12 having had a trial run. He may be able to anticipate and avoid some of the traps into which he may have fallen the first time round. Mr Lindoor does not suggest that the accused will be prejudiced because he will be inhibited from putting up before the same magistrate a different story from what he said before. That is like saying that the accused is prejudiced because he is denied the opportunity of committing perjury in the witness box. The law does not protect against that kind of prejudice. Mr Lindoor suggests only one area of possible prejudice. He suggests that the magistrate may already have formed an adverse impression of the accused as a witness and this may influence his evaluation of the accused s subsequent testimony. I do not believe that this realistically gives rise to a possibility of prejudice. There is no suggestion that the magistrate has indeed formed an impression of the accused s demeanour in the witness box, adverse or otherwise. The magistrate is an experienced judicial officer. He is able to disabuse his mind of the content of any inadmissible evidence placed before him, and to disregard any prima facie views he may have formed of the reliability and credibility of evidence already led. I have come to the conclusion that the irregularity occasioned by the use of an unsworn interpreter is, on the facts, capable of being cured, and that in the circumstances of the case it does not produce unfairness or a miscarriage of justice.
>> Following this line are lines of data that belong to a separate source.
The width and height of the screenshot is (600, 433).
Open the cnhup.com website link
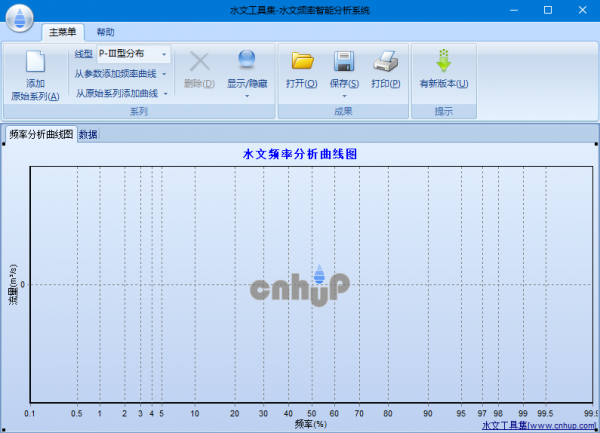[538, 425]
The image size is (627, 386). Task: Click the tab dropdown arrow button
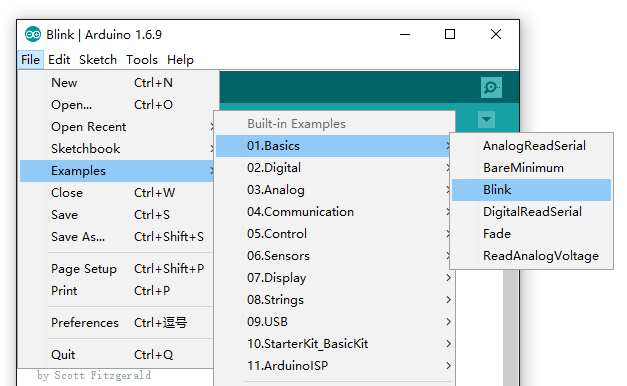coord(486,119)
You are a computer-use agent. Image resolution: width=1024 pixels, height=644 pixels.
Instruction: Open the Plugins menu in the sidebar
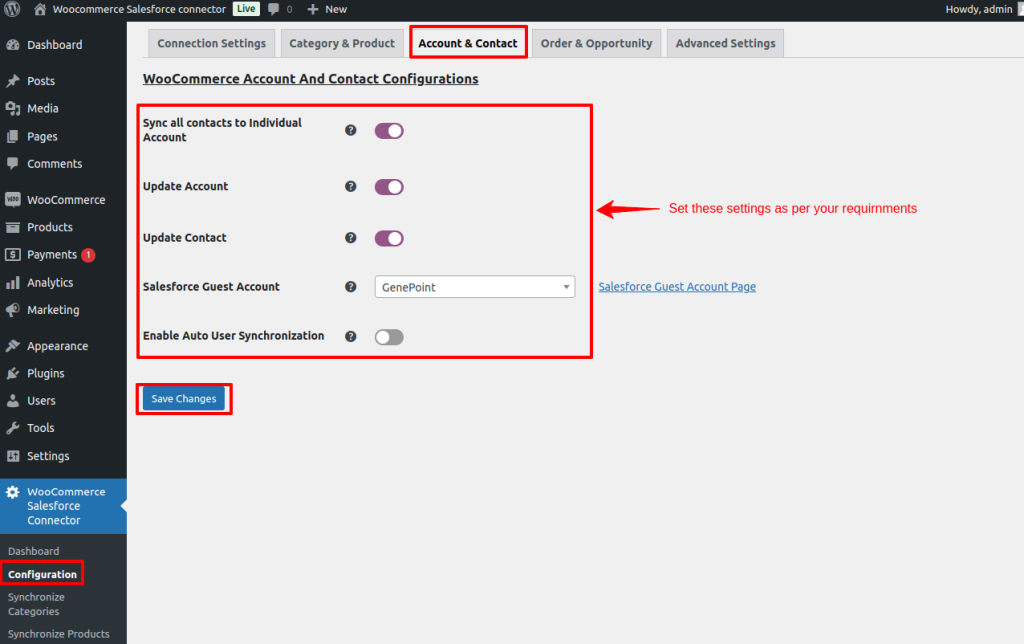pos(45,373)
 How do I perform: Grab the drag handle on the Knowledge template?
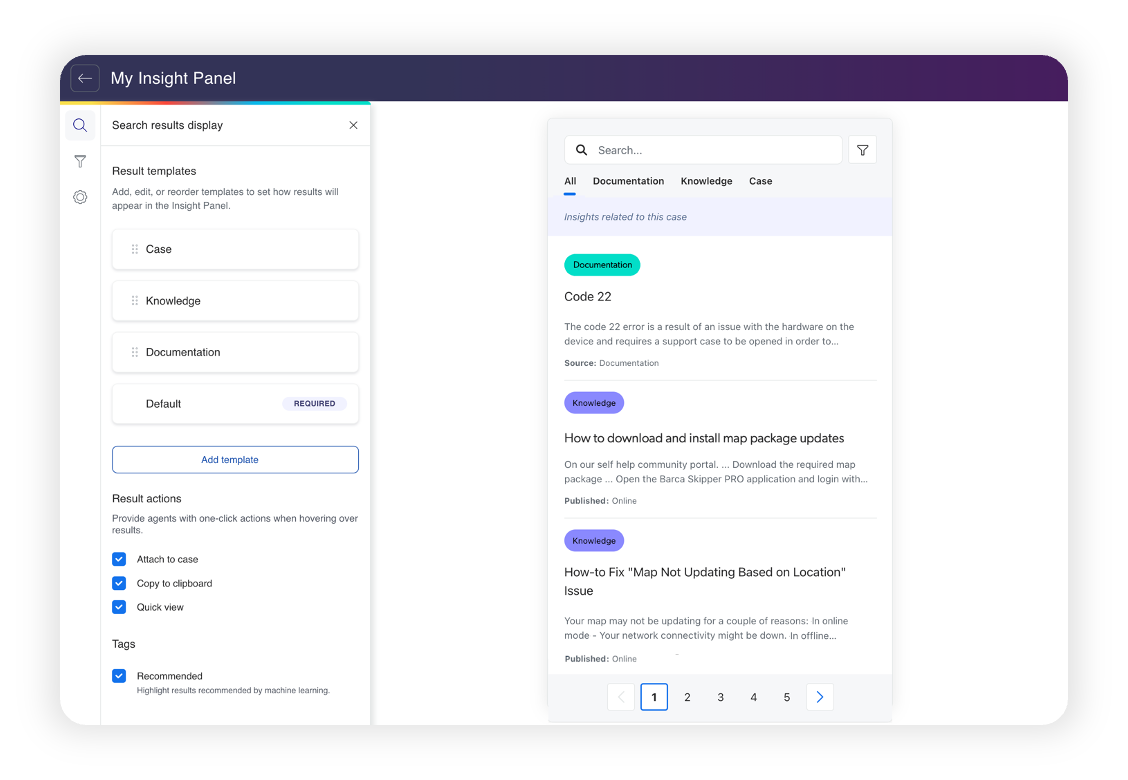[133, 300]
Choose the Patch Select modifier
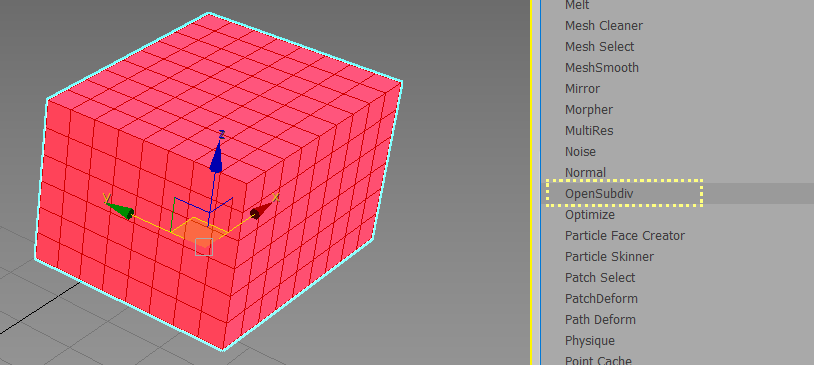Image resolution: width=814 pixels, height=365 pixels. coord(677,278)
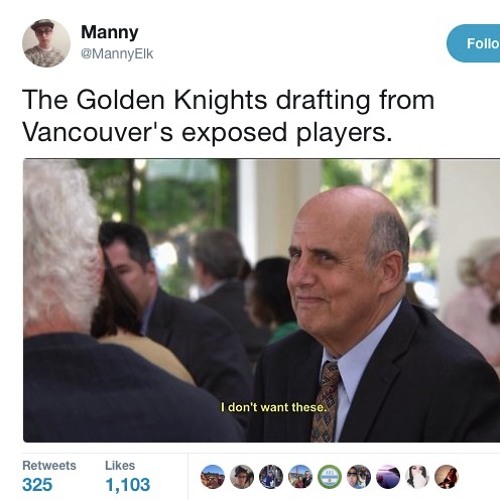This screenshot has height=500, width=500.
Task: View the Retweets count 325
Action: [x=37, y=484]
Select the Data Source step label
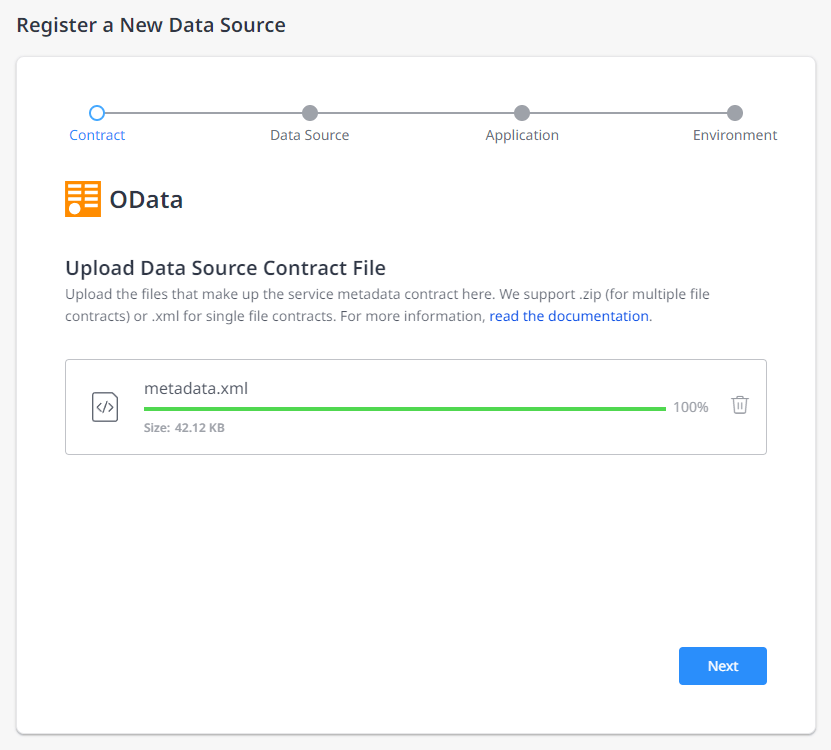This screenshot has width=831, height=750. [310, 135]
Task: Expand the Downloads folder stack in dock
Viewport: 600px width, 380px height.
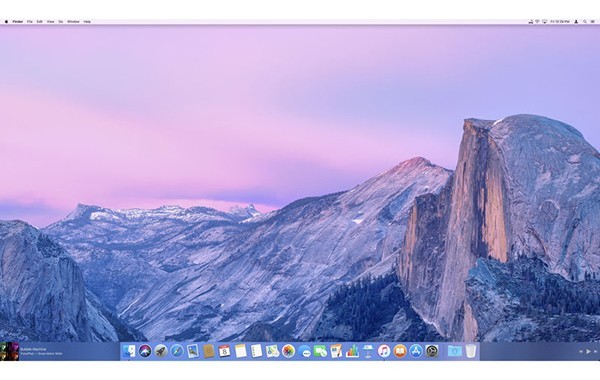Action: pyautogui.click(x=455, y=351)
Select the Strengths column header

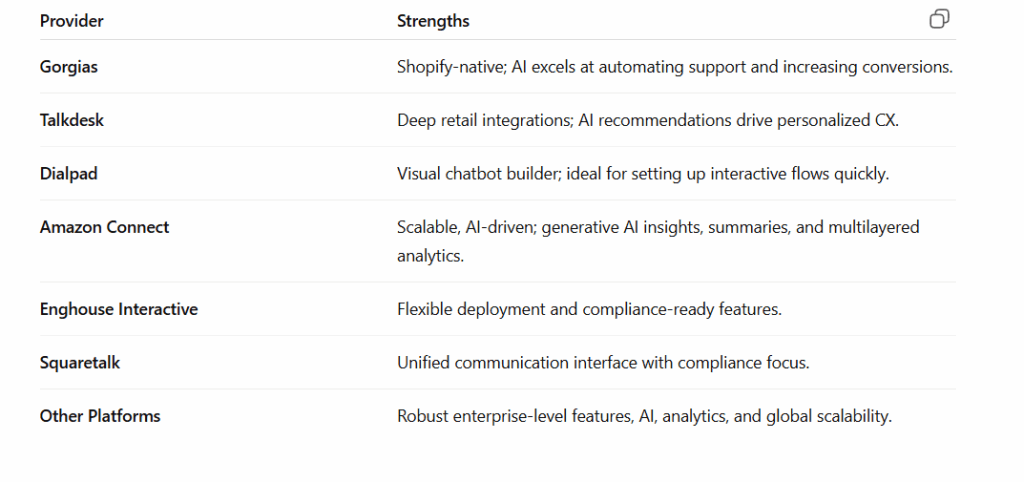click(433, 21)
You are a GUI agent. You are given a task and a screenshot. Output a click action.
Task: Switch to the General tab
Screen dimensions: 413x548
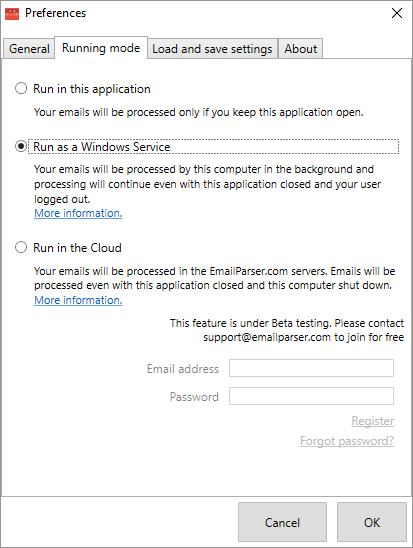(29, 49)
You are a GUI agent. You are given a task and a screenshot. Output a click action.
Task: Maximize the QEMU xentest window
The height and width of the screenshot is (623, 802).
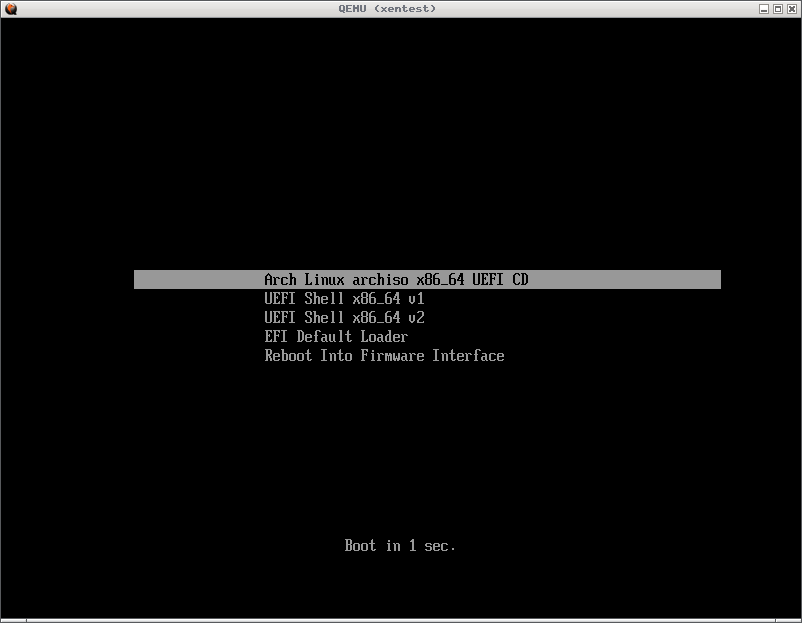pyautogui.click(x=778, y=9)
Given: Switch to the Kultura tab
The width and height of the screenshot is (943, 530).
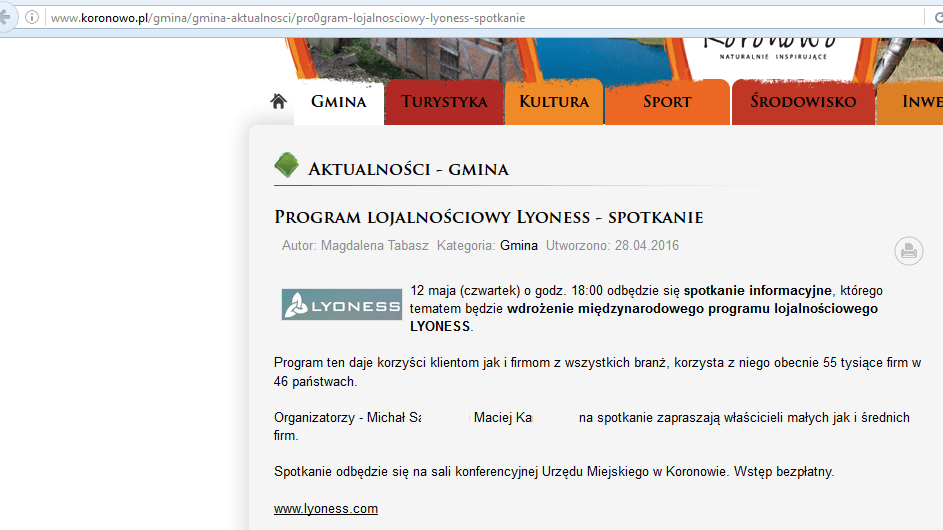Looking at the screenshot, I should coord(554,102).
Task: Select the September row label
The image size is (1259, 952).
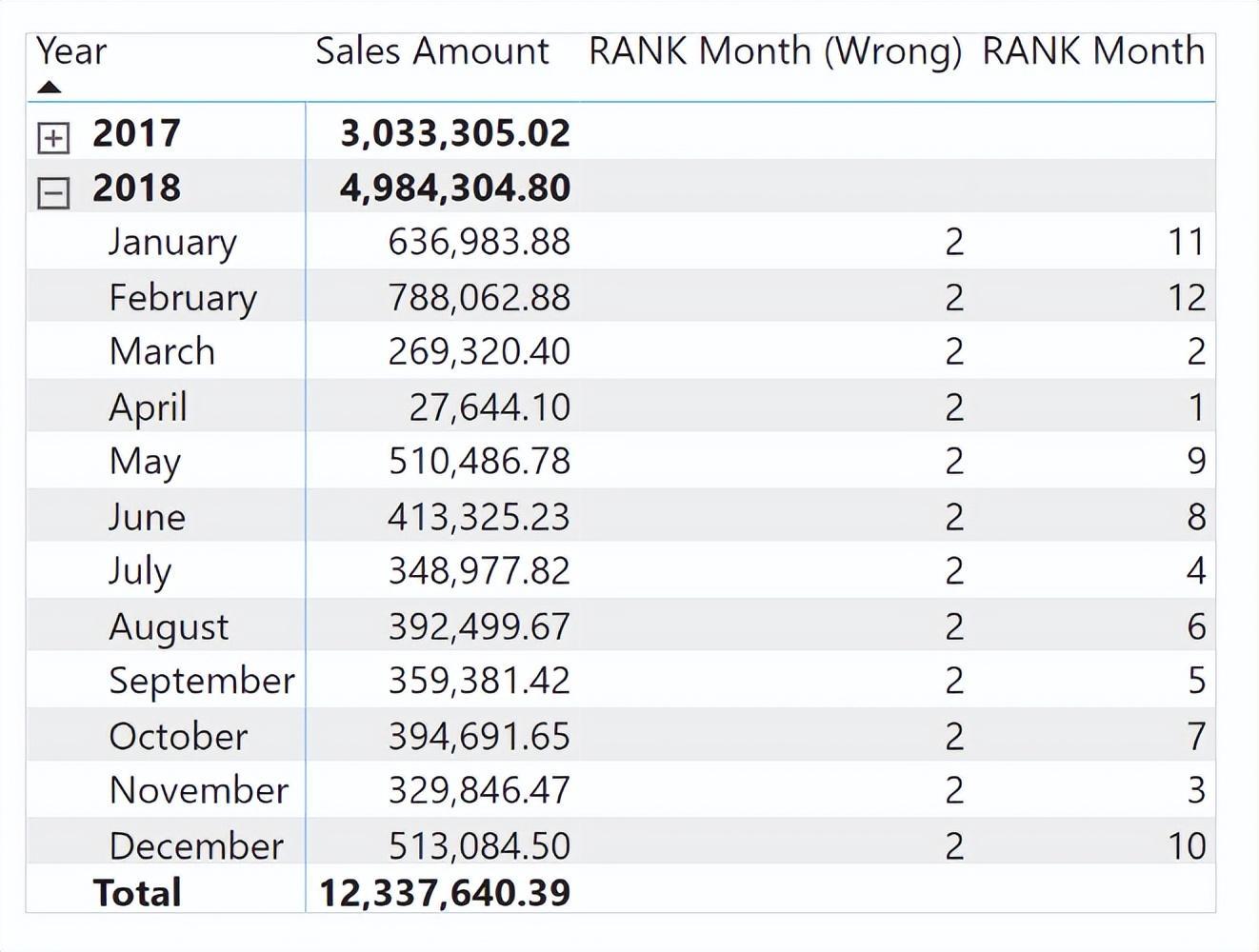Action: click(x=202, y=681)
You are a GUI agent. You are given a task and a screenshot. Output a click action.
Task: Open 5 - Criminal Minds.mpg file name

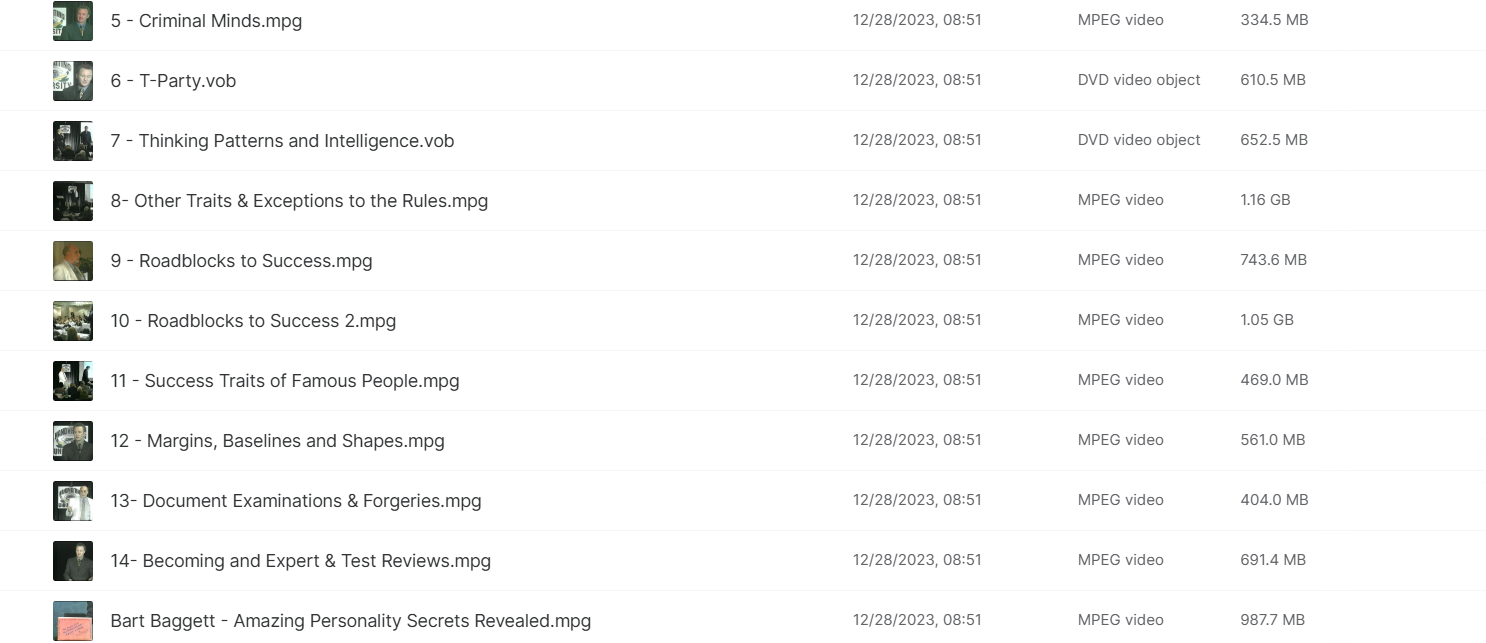(206, 21)
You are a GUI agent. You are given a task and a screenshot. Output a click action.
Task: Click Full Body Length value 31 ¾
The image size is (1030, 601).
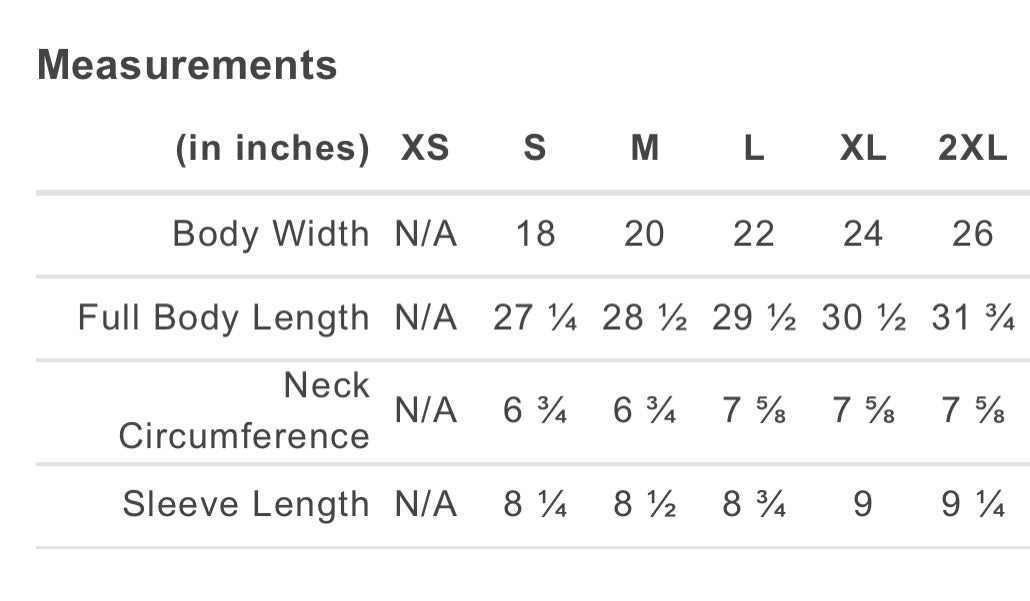(973, 318)
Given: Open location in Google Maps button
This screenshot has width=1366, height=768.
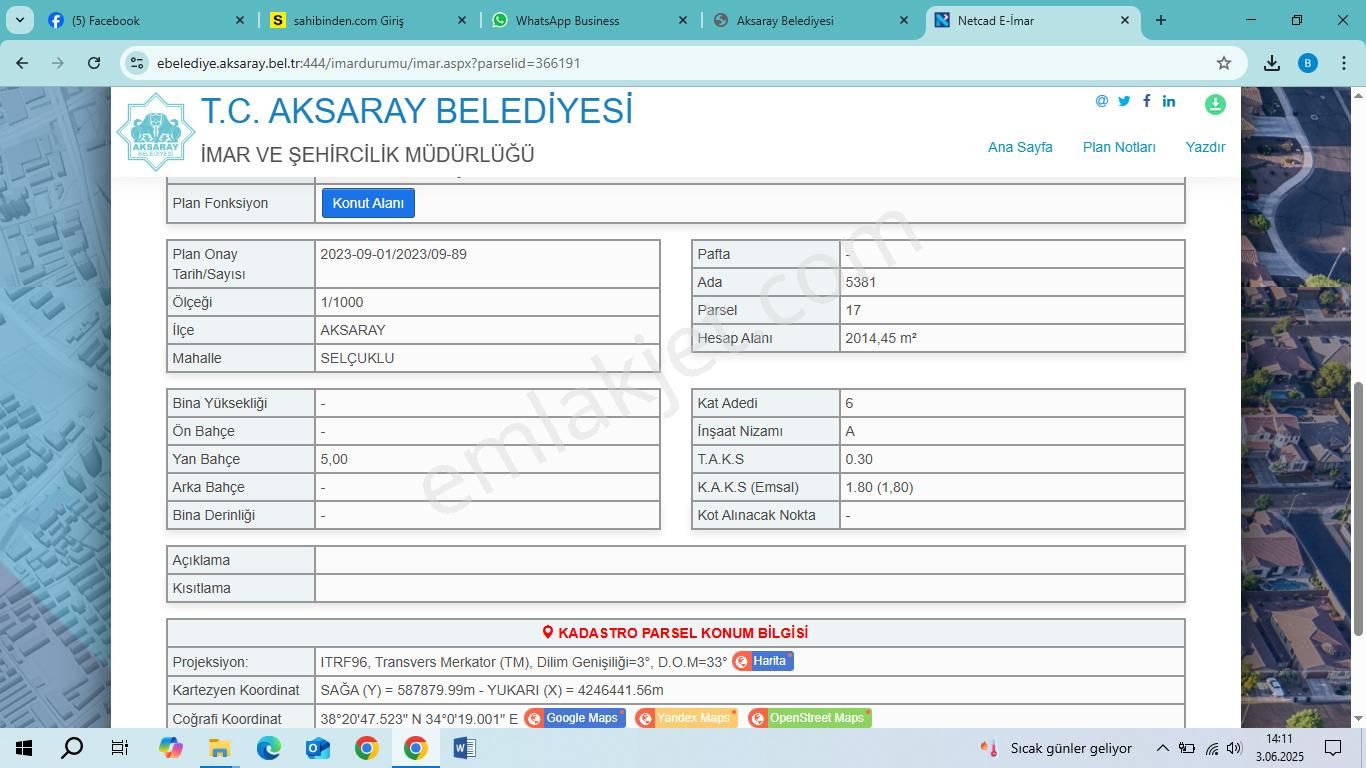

There will be the following order:

13 1. The evidence given by the accused in this case is declared to be inadmissible and will be struck from the record. 2. The matter is remitted to the magistrate a. for the evidence of the witnesses Le Roux and Steinhous to be interpreted to the accused by a competent interpreter who has been duly sworn in as an interpreter; and for any further crossexamination, re examination or examination by the court; b. for the further conduct of the trial. RJW JONES Judge of the High Court 5 April 2002 NEPGEN J: I agree. JJ NEPGEN Judge of the High Court. PICKERING J: I agree. JD PICKERING Judge of the High Court.